What is Trace ?
The application generates data when an event occurrs, e.g. RTOS context switch, or at periodic intervals. This data is then transmitted and reconstructed externally to generate a timeline of system activity. Examples of instrumented trace include Segger SystemView and Tracealyzer from Percepio.
|Low bandwidth||Uses CPU resources|
|No hardware required||Will affect application timing|
|Timing accuracy may be affected by system events|
The target processor contains internal logic to generate a data stream that represents executed instructions. The Embedded Trace Macrocell (ETM), an optional part of the ARM Cortex M3/M4 architecture, is an example of this and the one which the QTrace probe is designed for. Some trace schemes can also include user specified variables or CPU registers in the data stream though it is not implemented in the M3/M4 ETM. Trace data is transmitted on multi-purpose processor GPIO pins to be decoded externally.
|No CPU cycles required||Requires an external hardware decoder|
|Does not affect system timing||High bandwidth, generates many MB/s of trace data|
|Highest resolution possible||Requires additional processor pins and a larger debug connector|
|Real-time tracing||Routing of trace signals is critical|
|Expensive (QTrace is an exception)|
Non-instrumented trace, generally referred to as ‘trace’, has two forms; buffered and continuously streamed.
A large external RAM buffer is filled with trace data after a previously configured event occurs. The trace data must be uploaded to a PC, decoded and then analysed to pick out the event of interest.
Trace data is continually streamed to an analyser application which decodes and presents the real-time data as live disassembly and source level views. The views can be paused for analysis whilst trace is still being streamed and decoded in the background at full speed. Not being limited by a hardware buffer means streamed trace also allows full code coverage and profiling of an application.
QTrace is implemented as a continuously streamed real-time trace system.
The Embedded Trace Macrocell (ETM) is an optional part of the ARM Cortex M3/M4 architecture so not all processor manufacturers include it although many do. The ETM block is part of a larger ARM debugging ecosystem called CoreSight. This encompasses JTAG/SWD debugging, an optional Embedded Trace Buffer (ETB) and the Instrumentation Trace Macrocell (ITM) for low speed tracing using the single SWO debug pin. An overview of these features is given in a PDF presentation on the ARM website here.
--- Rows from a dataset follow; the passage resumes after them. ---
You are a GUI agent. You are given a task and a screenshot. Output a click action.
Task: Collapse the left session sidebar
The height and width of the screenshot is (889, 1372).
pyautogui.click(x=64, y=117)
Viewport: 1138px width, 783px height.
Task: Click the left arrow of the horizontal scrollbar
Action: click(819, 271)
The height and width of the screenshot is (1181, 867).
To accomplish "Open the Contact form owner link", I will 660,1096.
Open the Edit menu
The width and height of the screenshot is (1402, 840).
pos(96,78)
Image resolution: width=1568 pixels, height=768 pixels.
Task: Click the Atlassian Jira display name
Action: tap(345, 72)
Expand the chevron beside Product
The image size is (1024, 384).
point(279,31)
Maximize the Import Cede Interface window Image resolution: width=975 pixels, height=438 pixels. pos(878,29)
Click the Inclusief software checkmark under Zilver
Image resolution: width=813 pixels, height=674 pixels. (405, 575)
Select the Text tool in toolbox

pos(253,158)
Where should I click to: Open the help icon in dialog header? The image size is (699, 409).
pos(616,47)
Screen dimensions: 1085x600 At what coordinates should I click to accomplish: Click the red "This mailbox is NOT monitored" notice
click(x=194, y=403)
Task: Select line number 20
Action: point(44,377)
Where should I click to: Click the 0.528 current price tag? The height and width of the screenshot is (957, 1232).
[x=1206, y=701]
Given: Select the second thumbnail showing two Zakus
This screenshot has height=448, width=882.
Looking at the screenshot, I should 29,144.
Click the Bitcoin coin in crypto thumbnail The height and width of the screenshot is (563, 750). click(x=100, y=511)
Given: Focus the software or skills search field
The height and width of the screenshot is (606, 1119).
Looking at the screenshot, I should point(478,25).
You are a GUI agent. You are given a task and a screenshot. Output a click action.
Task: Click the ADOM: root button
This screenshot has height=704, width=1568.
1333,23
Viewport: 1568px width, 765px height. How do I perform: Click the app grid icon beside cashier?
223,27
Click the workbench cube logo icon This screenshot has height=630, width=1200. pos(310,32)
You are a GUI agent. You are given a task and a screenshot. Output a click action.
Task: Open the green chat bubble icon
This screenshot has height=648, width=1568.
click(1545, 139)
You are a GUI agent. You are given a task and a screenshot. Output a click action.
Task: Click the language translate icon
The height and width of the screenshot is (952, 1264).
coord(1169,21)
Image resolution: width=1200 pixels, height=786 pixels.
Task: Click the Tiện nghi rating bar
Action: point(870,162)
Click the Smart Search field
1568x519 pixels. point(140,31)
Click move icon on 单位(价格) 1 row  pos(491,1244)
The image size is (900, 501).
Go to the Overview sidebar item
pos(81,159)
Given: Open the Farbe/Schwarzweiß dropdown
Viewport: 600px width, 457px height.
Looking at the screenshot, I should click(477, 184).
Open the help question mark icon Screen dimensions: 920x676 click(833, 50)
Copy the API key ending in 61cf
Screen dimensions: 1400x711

ETM isn’t usually an option for devices with low pin counts e.g. 48 pins or less, even though the core may implement it. However, there is usually a higher pin count version of the processor is available that does provide access to the ETM signals.
Convince your hardware department to design-in a part with ETM (plus a 20 way trace connector), at least on the rev.A board. It really will pay dividends !
A trace data stream is generated by the ETM block using five GPIO lines which are programmed to operate as trace output pins (clock + 4 x data). The trace clock typically runs at half the system clock speed and the 4-bit trace data is clocked on both clock edges i.e. double data rate (DDR). Some manufacturers offer the ability to reduce the trace clock speed but this can lead to internal trace buffer overflows.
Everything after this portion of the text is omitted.